At the recent “Building Our Future” toy conference held in New York City, my company, USA Toy Experts along with Women in Toys hosted some of the most insightful toy experts in the industry. There were seven PhD’s (two of whom were professors) as well as participants from the disciplines of research, academia, the media, virtual worlds, virtual games, retail and manufacturing. We had a television celebrity, a noted author and three individuals who at one time worked on Bratz, American Girl and Barbie. In short, we had gathered an incredibly diverse and high octane group of people.
We wanted to get their thoughts and opinions on what they thought about the industry and how toys are developed and marketed for girls, and their impact on a girls’ decision making later on in life. In order to help us find out, we provided them with a survey to fill out. Here is what we found:
With a resounding yes!, a majority of the conference participants – 96 percent – agreed that math and science toys can improve a child’s educational success. We’re talking chemistry kits, build-your-own-volcano kits and more. On the other hand, a full 78 percent believed that these math and science toys just aren’t being developed and marketed towards girls.
While the majority agreed that math and science toys can improve a child’s educational success, the participants were divided evenly on whether the same toys had an effect on a child’s earning potential in adult life. Although participants were evenly divided on earning power, a majority, 59.1%, believed that the toys children play with have an impact on their eventual career choices.

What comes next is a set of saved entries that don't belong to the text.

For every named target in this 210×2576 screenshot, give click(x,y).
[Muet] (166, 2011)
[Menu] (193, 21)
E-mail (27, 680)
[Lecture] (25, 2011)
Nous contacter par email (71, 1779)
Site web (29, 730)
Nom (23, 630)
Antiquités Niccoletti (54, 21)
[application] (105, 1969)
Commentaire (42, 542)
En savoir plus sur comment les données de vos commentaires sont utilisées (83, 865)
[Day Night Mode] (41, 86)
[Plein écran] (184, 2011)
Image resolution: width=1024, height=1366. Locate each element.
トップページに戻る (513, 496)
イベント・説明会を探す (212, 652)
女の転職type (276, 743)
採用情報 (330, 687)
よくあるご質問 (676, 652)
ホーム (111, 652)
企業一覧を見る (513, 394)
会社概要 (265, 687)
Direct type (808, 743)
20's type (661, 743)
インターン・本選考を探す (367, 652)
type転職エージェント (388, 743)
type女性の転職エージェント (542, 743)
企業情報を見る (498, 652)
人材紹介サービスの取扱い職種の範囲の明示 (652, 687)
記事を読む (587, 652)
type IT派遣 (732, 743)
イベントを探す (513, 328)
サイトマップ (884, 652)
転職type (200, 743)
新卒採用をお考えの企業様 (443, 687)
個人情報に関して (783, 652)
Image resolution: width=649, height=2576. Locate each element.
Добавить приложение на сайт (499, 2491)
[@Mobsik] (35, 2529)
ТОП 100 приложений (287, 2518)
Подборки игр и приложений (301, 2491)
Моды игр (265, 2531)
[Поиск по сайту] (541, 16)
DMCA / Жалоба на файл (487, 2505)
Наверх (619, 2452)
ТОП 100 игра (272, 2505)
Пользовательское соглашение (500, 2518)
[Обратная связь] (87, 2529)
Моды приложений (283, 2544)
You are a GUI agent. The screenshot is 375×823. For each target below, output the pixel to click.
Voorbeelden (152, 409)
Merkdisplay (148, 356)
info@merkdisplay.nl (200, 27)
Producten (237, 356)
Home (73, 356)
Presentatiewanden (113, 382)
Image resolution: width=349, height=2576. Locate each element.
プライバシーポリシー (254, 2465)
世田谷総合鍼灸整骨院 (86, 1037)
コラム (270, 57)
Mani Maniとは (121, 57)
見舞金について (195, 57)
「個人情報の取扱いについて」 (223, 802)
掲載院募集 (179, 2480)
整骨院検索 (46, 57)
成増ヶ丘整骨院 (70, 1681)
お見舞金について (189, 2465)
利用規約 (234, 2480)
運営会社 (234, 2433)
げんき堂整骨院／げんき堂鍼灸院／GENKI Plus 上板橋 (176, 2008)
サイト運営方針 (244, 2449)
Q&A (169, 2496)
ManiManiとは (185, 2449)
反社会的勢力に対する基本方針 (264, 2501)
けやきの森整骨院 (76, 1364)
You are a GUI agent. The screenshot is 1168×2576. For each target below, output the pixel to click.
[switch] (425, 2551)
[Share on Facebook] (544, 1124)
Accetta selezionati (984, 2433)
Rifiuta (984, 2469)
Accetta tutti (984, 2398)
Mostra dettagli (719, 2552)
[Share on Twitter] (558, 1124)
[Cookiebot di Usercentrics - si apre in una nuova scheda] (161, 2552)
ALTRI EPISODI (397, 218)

Color matters: 83 percent believed that the packaging and color scheme of a toy will affect the likelihood that a child’s will play with a particular toy, and 87.5 percent felt that a pink toy will more likely appeal to a girl, thus the proliferation of pink girls’ toys.
Could it be that management is influencing toy development and marketing? 70 percent felt that because senior management in management companies is predominantly male, there is likely the male perception of what girl’s want that predominates decision making about toy selection and marketing.
While the participants saw a lack of science and math products for girls, they also saw a scarcity of products that emphasize nurturing in boys. Of the thought leaders at the conference, 74 percent believed that playing with toys that foster nurturing as a child can impact one’s ability to be a parent or caregiver in life. Additionally, 83 percent thought that there was an absence of toys that foster nurturing for boys.
Based upon the results of the survey, one could well surmise that there is a need to increase gender neutrality in products that teach math, science and nurturing. How that can be done and be economically viable is another question all together.